Allogeneic bone marrow transplantation (BMT) provides curative therapy for leukemia via immunological graft-versus-leukemia (GVL) effects. In practice, this must be balanced against graft-versus-host disease (GVHD) and opportunistic infection. We have investigated the role of recipient dendritic cells (DC) in the control of MHC class I restricted T cell responses after BMT. We first used the C3H.Sw → B6 miHA mismatched model of mouse BMT, with lethally irradiated B6.CD11c.DOG recipients (diphtheria toxin receptor, ovalbumin and GFP driven off the CD11c promoter) such that recipient DC can be deleted by diphtheria toxin, in combination with B6-derived MLL-AF9 induced primary acute myeloid leukemia to model clinical relapse. Depletion of recipient DC resulted in improved leukemic control (median survival 43 vs 31 days, P <0.001).

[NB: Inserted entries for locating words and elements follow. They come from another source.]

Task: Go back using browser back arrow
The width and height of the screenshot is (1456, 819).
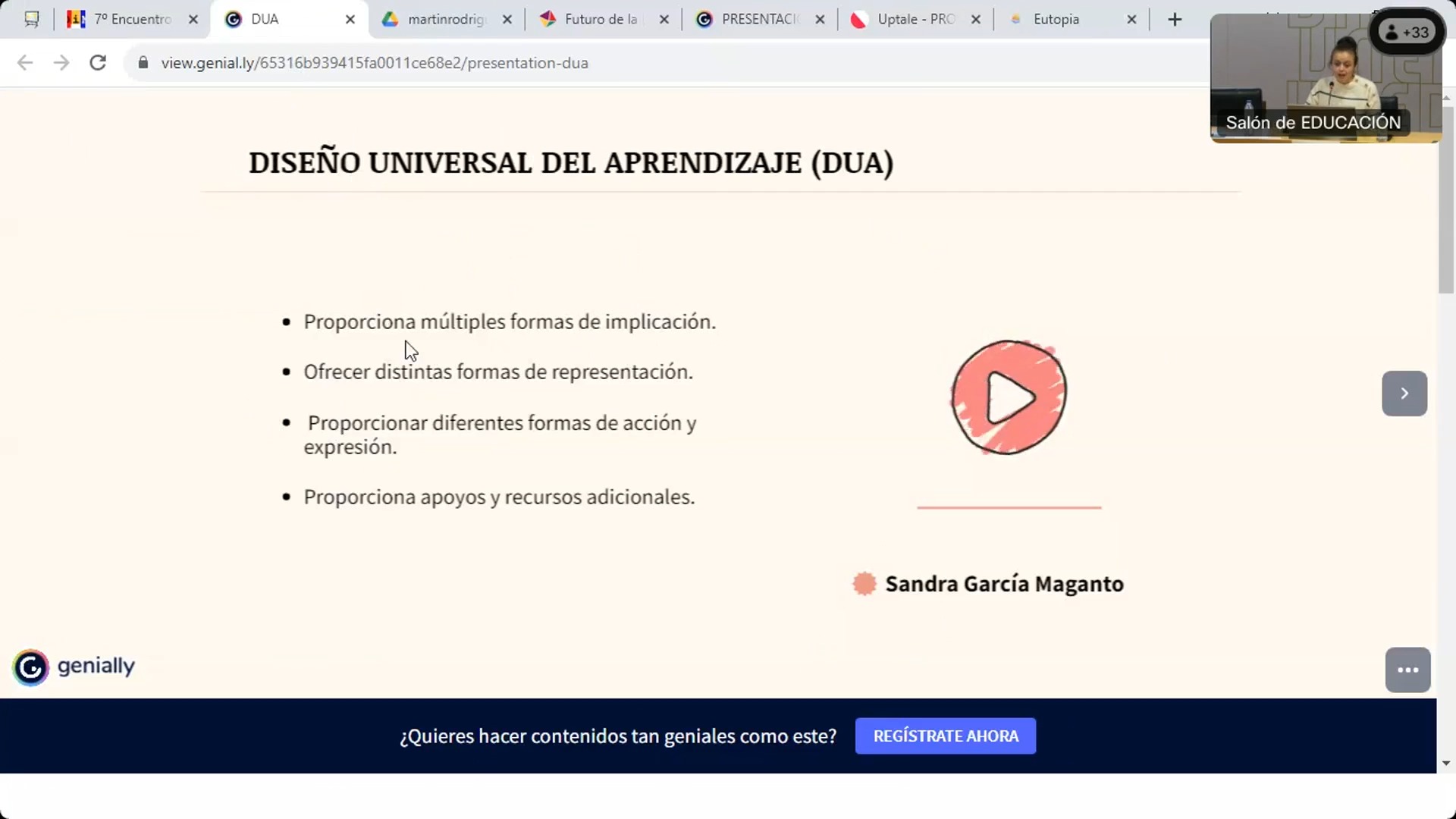Action: [x=25, y=63]
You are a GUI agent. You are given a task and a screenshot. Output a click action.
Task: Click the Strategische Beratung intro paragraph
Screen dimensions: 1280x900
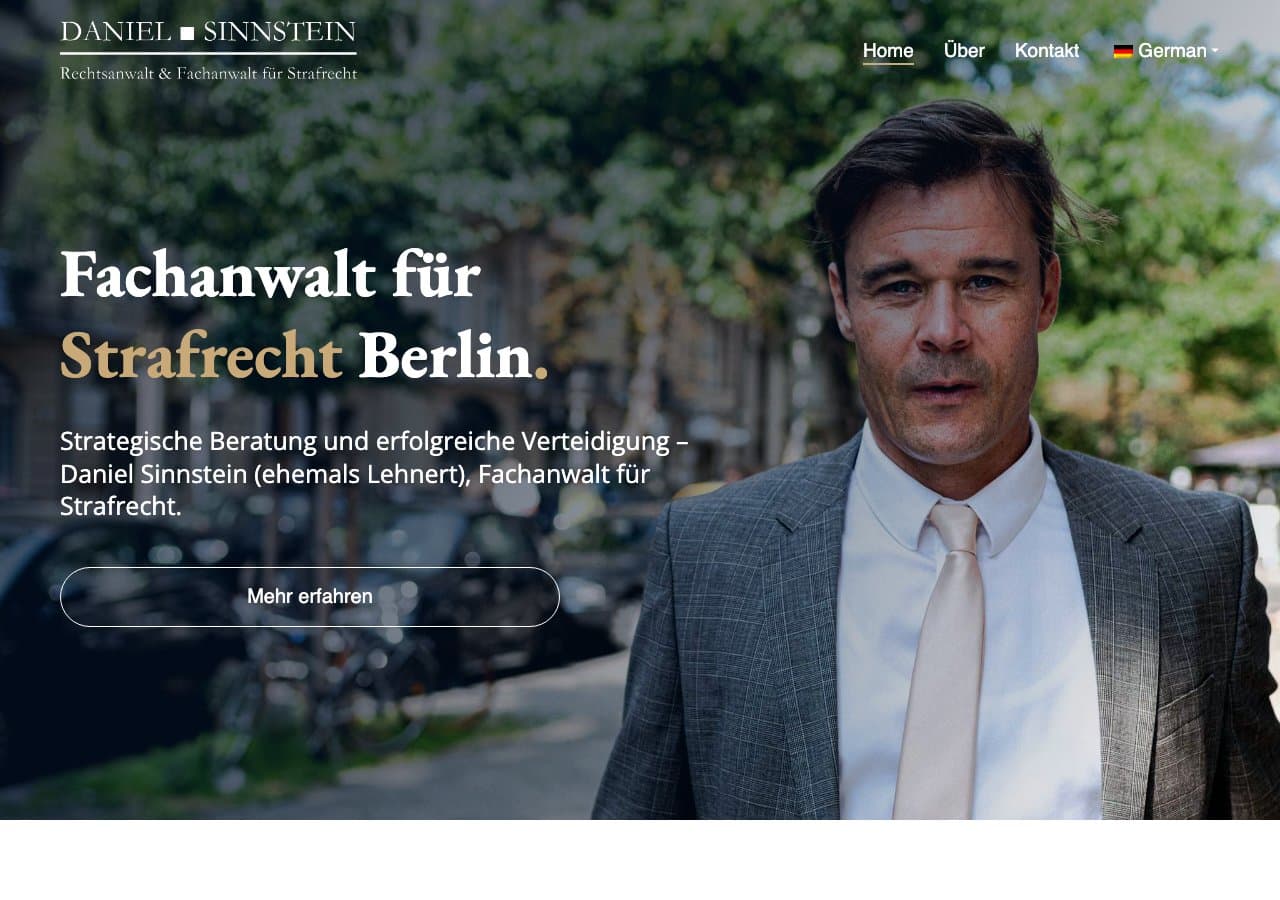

The use of IRF8-/- BMT recipients (CD8α+ DC subset absent) confirmed that recipient CD8α+ DC were critical for regulating these GVL effects (median survival 43 vs 34 days, P = 0.0005). We confirmed that this accelerated relapse occurred as a consequence of recipient DC-induced donor T cell apoptosis resulting in a profound contraction of the donor T cell compartment. Using the same depletion strategies in an antigen-specific model (donor OT-I T cells, B6.CD11c.DOG x DBA/2 F1 recipients) we confirmed that recipient DC invoked effector donor CD8+ T cell hyperactivation, differentiation and apoptosis (Annexin V+ OT-I; 52.4% vs. 23.9% in DC replete vs. depleted recipients, P = 0.01).